> Study text:

Watching gila monsters is a lot easier than bird watching.  For one thing, you don’t have to get up at 5 a.m. or squint through binoculars to see one.  And there’s no mistaking this plump, pink and black beaded creature for anything else in the known universe.

I met my first gila (Heloderma suspectum) at Boyce Thompson Arboretum in Superior, Arizona.  It was a spring morning and the sun was already hot.  While inspecting an irrigation line, I discovered him following my path lapping up small puddles of water from around one plant after another.  I walked over for a closer look, but the lizard just lumbered along, seemingly oblivious to my presence.  Secure in his venomous defenses, he was in no rush.  I felt privileged to have one all to myself, especially considering gila monsters spend almost all of their time underground.  Lacking a camera, I followed him and stared, fixing his image on my brain. Though they’re not supposed to get longer than 14 inches, I remember mine as much bigger, which is probably true of most gila monster sightings.

After a half hour of this, I began to wonder if the lizard would ever leave.  What’s more, he appeared to be completely ignoring me.  Succumbing to boyish temptation, I held up the end of my boot just close enough to get his attention.  The creature did what any red-blooded gila monster would do—he hissed and gaped at me in true TV nature drama fashion, confirming yet again the innate stupidity of the male human species.  Then he walked off in a huff down the hillside.

Most lizard watching is not like this.  Our local striped whiptails, for instance, usually appear as wavy brown bands, pulsing across the landscape in jerky strobe light movements.  But when they step out of their world onto the patio around our cabin, they skittle across the glossy concrete surface, their long toes spinning around spasmodically like some cartoon creature.  It is only then, when their attention is focused on the abundant supply of crickets and other insects in this hostile zone, that I can see them more clearly.  I note that our patio whiptail has a dark brown body and usually a light blue tail, which my field guide tells me is the plateau whiptail (Aspidoscelis velox).  At least I think it is.  Or it could be the desert grassland whiptail (Aspidoscelis uniparens), whose tail is supposed to more of a dull blue.  I have spent many a morning just trying to differentiate between shades of whiptail blue.

(Collected data)
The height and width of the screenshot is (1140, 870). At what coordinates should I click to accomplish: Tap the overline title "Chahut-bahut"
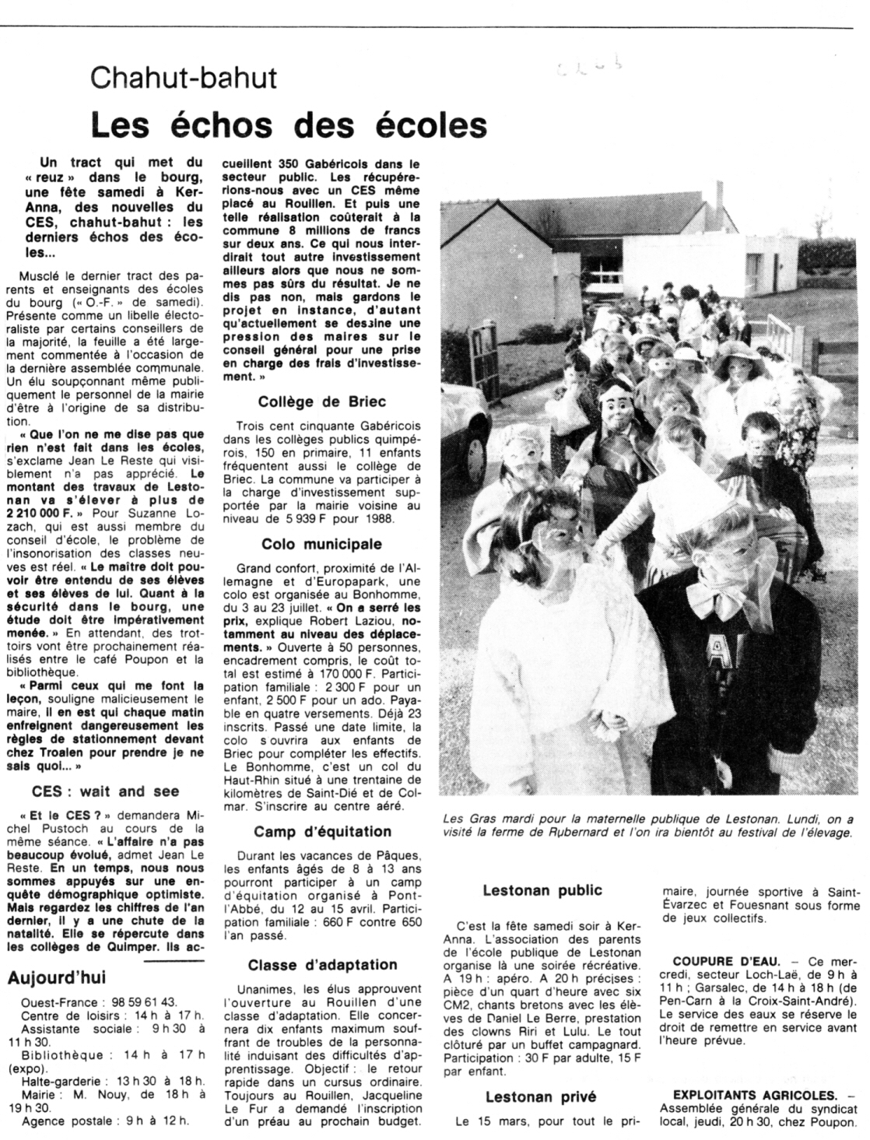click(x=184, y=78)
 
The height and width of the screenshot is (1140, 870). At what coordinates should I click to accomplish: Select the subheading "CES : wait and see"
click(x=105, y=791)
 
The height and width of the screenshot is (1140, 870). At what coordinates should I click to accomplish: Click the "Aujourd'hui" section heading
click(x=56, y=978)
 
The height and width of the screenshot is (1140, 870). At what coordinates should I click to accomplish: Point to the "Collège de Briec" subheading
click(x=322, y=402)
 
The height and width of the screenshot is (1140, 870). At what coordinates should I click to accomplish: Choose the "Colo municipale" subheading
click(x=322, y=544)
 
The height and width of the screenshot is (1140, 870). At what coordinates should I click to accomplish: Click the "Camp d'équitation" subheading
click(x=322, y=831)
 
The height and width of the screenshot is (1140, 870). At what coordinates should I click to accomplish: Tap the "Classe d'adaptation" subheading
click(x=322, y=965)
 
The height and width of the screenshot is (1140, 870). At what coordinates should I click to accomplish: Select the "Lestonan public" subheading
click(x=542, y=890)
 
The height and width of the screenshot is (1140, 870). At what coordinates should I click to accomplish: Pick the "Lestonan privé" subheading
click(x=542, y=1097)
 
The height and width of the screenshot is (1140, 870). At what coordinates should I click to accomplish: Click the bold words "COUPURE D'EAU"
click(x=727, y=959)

> Work instructions:
**1.** Summarize the lizard-watching passage in two sentences.
**2.** Please carry on the lizard-watching passage from its last sentence.

> Results for the exercise:
**1.** The writer describes meeting a gila monster at Boyce Thompson Arboretum in Superior, Arizona, following it for half an hour until holding up a boot near it made it hiss, gape, and walk off down the hillside. Most lizard watching is not like that, since the local striped whiptails are hard to see except on the patio, and even there the writer struggles to tell the plateau whiptail from the desert grassland whiptail by the shade of blue in the tail.

**2.**
Lizard identification is often a catch as catch can process.  Lizards don’t usually hang around in one place for long. As for picking one up for a closer look, forget it.  Even if I could catch one, the stress on both the lizard and me would not be worth it.  So the resourceful lizard watcher must grab whatever details are offered in these brief glimpses, just as astronomers of old used to peer through their telescopes at planetary features that constantly shifted and darted out of their vision with the moving atmosphere.  By capturing a few key markings or colors, and using a good field guide with range maps, I can usually arrive through a process of elimination at a positive ID.

That is the way I discovered that we have yet another species of whiptail inhabiting our five acres.  Catching a glimpse of movement, I followed her to a nearby scrub oak and slowly peeked over the shrub.  The whiptail froze at my approach, then flattened her body, revealing numerous small white spots between her stripes.  Also, there was no blue to the tail.  These two details, coupled with the range map, nailed her as a gila whiptail (Aspidoscelis flagellicauda).  The habitat was right too.  Since this species actively forages along riparian corridors up into conifer forests, she was probably following one of the two washes bounding our land.

At least I don’t have to worry about telling the whiptail sexes apart.  All of ours are female and reproduce through parthenogenesis.  That is, they reproduce asexually, producing hatchlings that are clones of the mother.  It is intriguing to speculate how and when such a system got started and how long it will continue.  Perhaps we human males should not take our evolutionary future for granted.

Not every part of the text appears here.